:: Exercise directions ::
Leaving out all pictures, copy the lines below exactly, from the line with "Where should I click to: Open" to the last line, both ends included.

:: Data ::
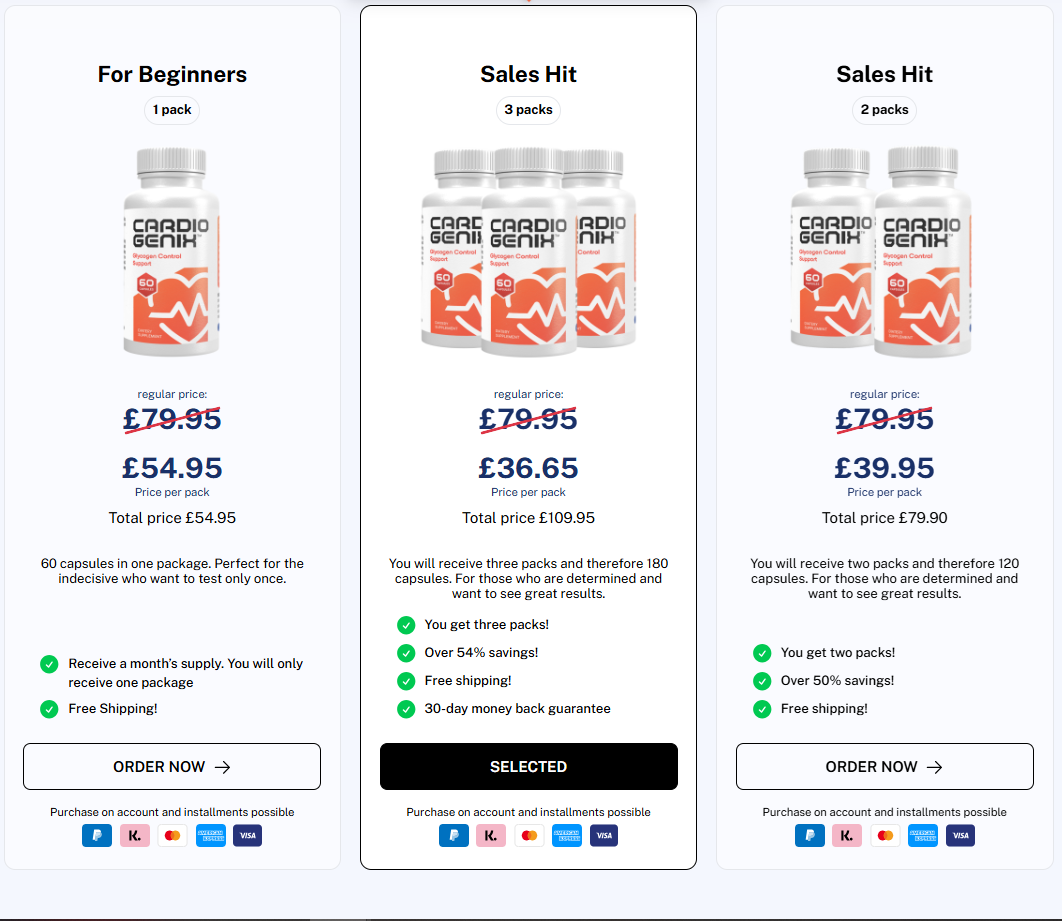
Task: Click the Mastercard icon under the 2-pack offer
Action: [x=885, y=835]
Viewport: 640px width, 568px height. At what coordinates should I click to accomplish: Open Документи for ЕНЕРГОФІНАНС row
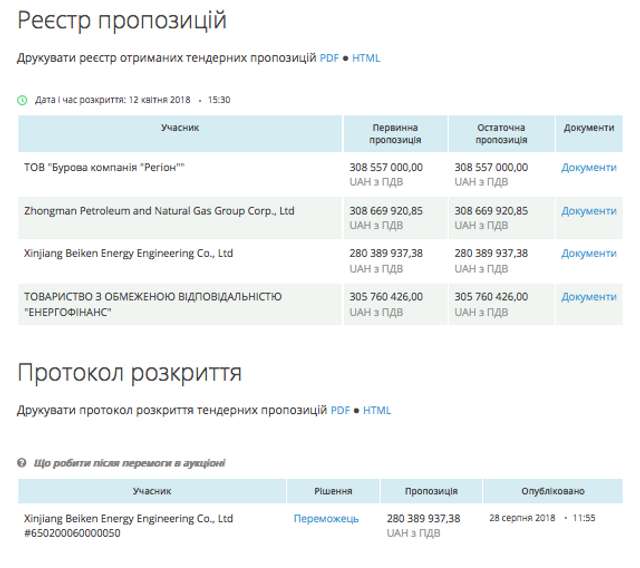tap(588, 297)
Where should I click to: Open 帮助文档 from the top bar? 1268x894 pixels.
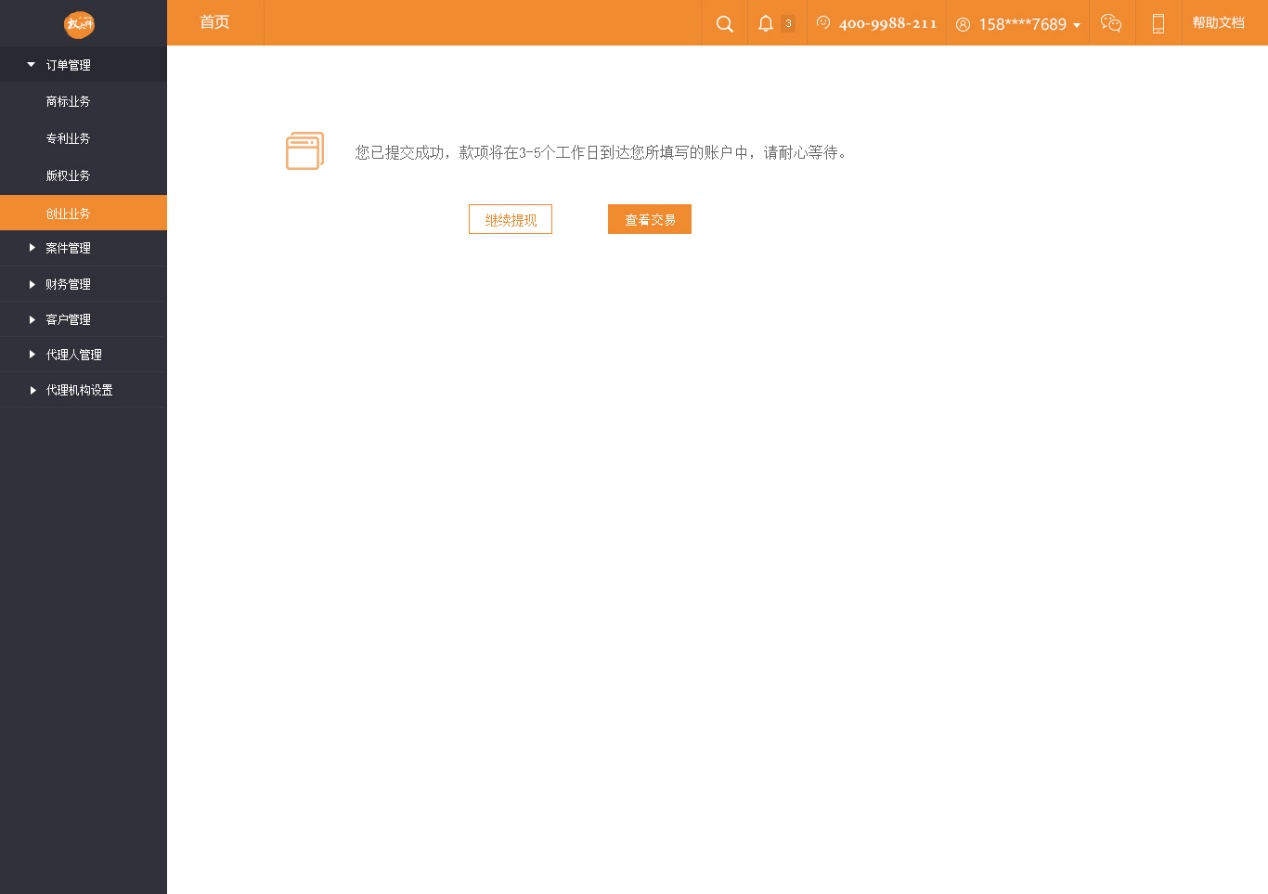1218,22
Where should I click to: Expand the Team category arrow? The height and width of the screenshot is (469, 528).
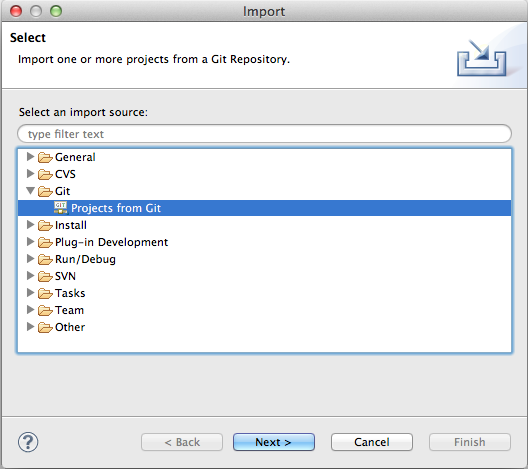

:: Answer for this exercise ::
Where should I click to: Open 帮助文档 from the top bar? 1268x894 pixels.
1218,22
Where should I click to: Expand the Team category arrow? The height and width of the screenshot is (469, 528).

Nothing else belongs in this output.